Foin stabilisé… et stable !
Par opposition à la voie humide, la voie sèche est la méthode de conservation de la ressource herbe par fanage et déshydratation. Et la règle à respecter démarre au chantier de récolte. « Il faut rentrer du foin sec ! On considère qu’un foin est stabilisé à 85 %, il faut donc arriver à ce résultat. Le mois qui suit la récolte est très important en ce qui concerne la surveillance à avoir, car c’est généralement lors de cette période qu’il peut y avoir un problème », rappelle ainsi Claude Gallay, conseiller en bâtiments d’élevage à la chambre d’agriculture de la Haute-Savoie. Autrement dit, le taux d’humidité d’un foin récolté bien stabilisé ne doit pas être inférieur à 15 %.
En balle rondes ou bottes carrées, le foin doit être conditionné selon une densité homogène, de manière à éviter le plus possible les risques de déformation et affaissement, sources immédiates de chutes potentielles, donc de graves accidents. « L’empilement de 4 balles rondes sur leur base est la hauteur maximale préconisée. Au-delà, il y a accroissement réel du danger », souligne encore Claude Gallay. Les consignes de sécurité à respecter sont multiples et complémentaires. L’organisation du travail doit s’appréhender en tenant compte des taches qui sont à effectuer tant pour le stockage que pour le déstockage.
Attention aux balles rondes
« Le stockage des balles rondes doit faire l’objet d’une attention particulière », insiste Laurent Pineau, conseiller en bâtiments d’élevage à la chambre d’agriculture de la Savoie.
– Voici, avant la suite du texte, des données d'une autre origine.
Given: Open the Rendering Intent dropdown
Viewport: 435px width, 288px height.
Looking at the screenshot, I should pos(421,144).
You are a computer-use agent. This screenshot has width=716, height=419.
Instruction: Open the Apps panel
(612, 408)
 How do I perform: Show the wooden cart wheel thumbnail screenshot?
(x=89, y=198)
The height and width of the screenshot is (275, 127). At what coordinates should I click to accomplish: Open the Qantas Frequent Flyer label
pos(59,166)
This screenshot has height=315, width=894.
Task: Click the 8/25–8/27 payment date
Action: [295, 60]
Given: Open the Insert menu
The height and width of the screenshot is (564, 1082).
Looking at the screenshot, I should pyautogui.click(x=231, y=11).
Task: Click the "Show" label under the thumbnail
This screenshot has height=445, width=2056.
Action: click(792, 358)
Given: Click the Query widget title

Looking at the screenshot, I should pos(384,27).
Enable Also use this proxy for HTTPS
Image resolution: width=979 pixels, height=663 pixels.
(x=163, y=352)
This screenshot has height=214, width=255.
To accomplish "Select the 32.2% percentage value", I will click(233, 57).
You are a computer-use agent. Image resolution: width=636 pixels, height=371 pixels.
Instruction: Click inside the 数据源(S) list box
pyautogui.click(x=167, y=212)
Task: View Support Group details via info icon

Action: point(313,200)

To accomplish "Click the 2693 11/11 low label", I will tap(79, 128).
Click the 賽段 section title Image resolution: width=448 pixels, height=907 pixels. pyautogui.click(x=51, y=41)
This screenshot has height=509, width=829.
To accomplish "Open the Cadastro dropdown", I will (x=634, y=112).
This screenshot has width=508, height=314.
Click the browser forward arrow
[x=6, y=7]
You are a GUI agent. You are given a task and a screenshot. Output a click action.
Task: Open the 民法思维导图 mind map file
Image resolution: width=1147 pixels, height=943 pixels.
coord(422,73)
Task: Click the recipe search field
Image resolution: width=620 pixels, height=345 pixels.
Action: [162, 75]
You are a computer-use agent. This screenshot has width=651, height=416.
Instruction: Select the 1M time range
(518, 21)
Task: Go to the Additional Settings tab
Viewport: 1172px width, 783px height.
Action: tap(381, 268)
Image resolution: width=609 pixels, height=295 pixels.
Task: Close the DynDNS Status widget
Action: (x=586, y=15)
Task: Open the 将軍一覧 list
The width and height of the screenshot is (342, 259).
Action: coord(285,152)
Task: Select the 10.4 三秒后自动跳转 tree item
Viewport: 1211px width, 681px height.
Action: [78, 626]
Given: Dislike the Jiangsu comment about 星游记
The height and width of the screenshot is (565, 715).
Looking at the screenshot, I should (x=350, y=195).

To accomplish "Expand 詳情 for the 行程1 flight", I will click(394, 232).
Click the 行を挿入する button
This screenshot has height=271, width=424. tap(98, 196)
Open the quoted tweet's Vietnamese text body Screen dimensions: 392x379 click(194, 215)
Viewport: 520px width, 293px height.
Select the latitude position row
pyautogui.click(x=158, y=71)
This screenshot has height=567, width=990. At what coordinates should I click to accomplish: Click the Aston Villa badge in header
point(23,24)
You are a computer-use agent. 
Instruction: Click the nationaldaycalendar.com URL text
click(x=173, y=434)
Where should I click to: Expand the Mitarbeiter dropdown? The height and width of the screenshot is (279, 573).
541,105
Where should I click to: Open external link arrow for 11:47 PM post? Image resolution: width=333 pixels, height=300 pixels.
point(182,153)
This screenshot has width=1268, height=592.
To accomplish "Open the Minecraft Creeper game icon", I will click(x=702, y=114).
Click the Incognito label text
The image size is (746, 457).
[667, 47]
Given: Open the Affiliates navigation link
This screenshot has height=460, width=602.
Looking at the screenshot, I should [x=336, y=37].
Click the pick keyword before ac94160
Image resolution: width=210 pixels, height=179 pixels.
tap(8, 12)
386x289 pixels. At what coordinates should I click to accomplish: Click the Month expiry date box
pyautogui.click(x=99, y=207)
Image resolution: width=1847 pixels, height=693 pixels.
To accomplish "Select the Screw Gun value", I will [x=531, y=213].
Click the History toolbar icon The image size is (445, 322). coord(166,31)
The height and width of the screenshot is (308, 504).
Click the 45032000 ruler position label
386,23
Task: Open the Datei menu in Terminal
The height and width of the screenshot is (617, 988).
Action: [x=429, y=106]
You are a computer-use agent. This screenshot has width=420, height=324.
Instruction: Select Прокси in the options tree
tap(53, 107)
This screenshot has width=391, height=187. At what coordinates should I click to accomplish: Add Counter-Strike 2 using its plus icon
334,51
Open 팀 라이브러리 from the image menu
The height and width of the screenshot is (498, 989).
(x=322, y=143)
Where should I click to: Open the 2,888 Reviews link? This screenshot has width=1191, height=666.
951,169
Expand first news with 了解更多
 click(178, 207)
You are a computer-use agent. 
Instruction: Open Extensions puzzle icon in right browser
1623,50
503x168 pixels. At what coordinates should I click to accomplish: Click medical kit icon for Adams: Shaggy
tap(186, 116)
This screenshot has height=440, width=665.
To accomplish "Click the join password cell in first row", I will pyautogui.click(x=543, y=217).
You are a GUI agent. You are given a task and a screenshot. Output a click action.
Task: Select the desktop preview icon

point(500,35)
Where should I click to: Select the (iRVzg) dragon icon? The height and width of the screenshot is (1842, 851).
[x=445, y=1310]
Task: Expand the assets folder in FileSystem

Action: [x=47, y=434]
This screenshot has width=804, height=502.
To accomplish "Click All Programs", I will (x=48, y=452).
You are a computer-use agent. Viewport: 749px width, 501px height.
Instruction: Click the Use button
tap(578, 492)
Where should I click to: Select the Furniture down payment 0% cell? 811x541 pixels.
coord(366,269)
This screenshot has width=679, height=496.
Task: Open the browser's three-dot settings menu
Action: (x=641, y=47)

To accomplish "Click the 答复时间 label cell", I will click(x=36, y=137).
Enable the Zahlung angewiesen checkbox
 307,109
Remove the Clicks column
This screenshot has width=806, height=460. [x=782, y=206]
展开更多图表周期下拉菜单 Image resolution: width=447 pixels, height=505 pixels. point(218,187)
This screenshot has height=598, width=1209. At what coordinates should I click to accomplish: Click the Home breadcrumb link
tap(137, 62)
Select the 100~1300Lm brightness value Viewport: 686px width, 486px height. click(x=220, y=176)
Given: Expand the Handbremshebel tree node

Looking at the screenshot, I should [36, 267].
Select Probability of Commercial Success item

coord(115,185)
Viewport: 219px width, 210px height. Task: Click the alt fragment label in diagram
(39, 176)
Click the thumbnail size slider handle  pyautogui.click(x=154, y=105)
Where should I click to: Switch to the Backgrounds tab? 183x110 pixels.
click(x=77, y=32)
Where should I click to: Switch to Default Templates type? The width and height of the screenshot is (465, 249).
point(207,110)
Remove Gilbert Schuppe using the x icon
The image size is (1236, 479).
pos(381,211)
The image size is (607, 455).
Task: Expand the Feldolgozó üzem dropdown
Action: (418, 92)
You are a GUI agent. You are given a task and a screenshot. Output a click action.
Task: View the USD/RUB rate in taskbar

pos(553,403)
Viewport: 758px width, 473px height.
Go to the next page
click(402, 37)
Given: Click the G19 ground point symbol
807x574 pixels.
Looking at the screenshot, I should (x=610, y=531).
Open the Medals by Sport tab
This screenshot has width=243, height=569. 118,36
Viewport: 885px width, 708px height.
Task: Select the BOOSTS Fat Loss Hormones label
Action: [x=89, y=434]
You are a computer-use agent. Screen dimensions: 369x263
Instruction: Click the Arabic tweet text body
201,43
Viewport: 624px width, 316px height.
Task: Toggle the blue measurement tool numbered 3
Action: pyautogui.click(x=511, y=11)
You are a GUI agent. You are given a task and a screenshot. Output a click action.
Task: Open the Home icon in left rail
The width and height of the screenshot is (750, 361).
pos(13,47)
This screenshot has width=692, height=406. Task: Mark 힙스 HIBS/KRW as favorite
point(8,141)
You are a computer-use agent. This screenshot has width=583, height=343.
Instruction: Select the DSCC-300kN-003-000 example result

Des consignes que la MSA n’hésite d’ailleurs pas à rappeler à ses adhérents telles que limiter l’accès aux aires de stockage en les isolant des zones de travail et de circulation ; ne pas remiser du matériel en contrebas des piles ; interdire l’accès aux aires de stockage aux enfants qui peuvent les considérer comme des aires de jeux… L’empilement doit s’effectuer en respectant la consigne de stabilité des piles : sol correctement nivelé ; balles pressées de manière homogène (donc foin bien sec) pour éviter la déformation dans le temps ; appui des balles sur certaines structures du bâtiment mais à la condition que leur solidité soit absolument sûre (murs, poteaux) pour éviter l’éboulement ; sens d’inclination des piles très attentivement déterminé, de manière à ce qu’il soit opposé à la zone d’intervention ou de travail ; décalage de la rangée supérieure pour assurer un meilleure maintien de l’ensemble ; emploi de cordes, sangles, filets pour renforcer la stabilité des piles.
Il va de soi que le bâtiment de stockage doit avoir une hauteur suffisante qui corresponde au mode de conditionnement choisi (au moins 6 mètres de haut lorsqu’il s’agit de balles rondes) et une organisation adaptée pour une manœuvre aisée des engins de levage et de manutention. Un choix et une utilisation des engins pour ces travaux qui doivent eux-mêmes être parfaitement adaptés et suivre, là aussi, les règles les plus strictes de sécurité.